=== Task directions ===
Copy out each record below, exactly as given.

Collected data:
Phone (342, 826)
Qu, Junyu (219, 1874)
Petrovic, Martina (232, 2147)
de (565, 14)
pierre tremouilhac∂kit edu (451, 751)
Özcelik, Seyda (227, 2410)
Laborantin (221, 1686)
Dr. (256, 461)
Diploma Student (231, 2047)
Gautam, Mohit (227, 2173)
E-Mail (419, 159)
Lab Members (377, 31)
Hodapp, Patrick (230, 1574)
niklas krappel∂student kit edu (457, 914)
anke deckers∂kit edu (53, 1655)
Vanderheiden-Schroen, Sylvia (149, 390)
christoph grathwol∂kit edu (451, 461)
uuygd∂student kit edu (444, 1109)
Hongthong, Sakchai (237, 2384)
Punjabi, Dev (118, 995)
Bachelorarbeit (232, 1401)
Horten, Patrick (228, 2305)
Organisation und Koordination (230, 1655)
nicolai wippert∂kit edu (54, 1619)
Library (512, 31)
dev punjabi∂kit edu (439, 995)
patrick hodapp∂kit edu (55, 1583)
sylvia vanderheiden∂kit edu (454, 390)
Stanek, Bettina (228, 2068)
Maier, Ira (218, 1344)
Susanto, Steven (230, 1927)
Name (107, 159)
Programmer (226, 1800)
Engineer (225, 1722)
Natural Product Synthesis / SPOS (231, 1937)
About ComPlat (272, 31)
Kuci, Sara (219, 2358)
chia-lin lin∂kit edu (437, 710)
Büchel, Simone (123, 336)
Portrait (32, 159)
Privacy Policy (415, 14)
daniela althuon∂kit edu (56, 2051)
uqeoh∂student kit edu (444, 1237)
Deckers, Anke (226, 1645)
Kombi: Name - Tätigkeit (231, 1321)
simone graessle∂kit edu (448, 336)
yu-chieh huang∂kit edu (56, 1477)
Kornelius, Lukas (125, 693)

=== Solution for this task ===
Phone (342, 826)
Qu, Junyu (219, 1874)
Petrovic, Martina (232, 2147)
de (565, 14)
pierre tremouilhac∂kit edu (451, 751)
Özcelik, Seyda (227, 2410)
Laborantin (221, 1686)
Dr. (256, 461)
Diploma Student (231, 2047)
Gautam, Mohit (227, 2173)
E-Mail (419, 159)
Lab Members (377, 31)
Hodapp, Patrick (230, 1574)
niklas krappel∂student kit edu (457, 914)
anke deckers∂kit edu (53, 1655)
Vanderheiden-Schroen, Sylvia (149, 390)
christoph grathwol∂kit edu (451, 461)
uuygd∂student kit edu (444, 1109)
Hongthong, Sakchai (237, 2384)
Punjabi, Dev (118, 995)
Bachelorarbeit (232, 1401)
Horten, Patrick (228, 2305)
Organisation und Koordination (230, 1655)
nicolai wippert∂kit edu (54, 1619)
Library (512, 31)
dev punjabi∂kit edu (439, 995)
patrick hodapp∂kit edu (55, 1583)
sylvia vanderheiden∂kit edu (454, 390)
Stanek, Bettina (228, 2068)
Maier, Ira (218, 1344)
Susanto, Steven (230, 1927)
Name (107, 159)
Programmer (226, 1800)
Engineer (225, 1722)
Natural Product Synthesis / SPOS (231, 1937)
About ComPlat (272, 31)
Kuci, Sara (219, 2358)
chia-lin lin∂kit edu (437, 710)
Büchel, Simone (123, 336)
Portrait (32, 159)
Privacy Policy (415, 14)
daniela althuon∂kit edu (56, 2051)
uqeoh∂student kit edu (444, 1237)
Deckers, Anke (226, 1645)
Kombi: Name - Tätigkeit (231, 1321)
simone graessle∂kit edu (448, 336)
yu-chieh huang∂kit edu (56, 1477)
Kornelius, Lukas (125, 693)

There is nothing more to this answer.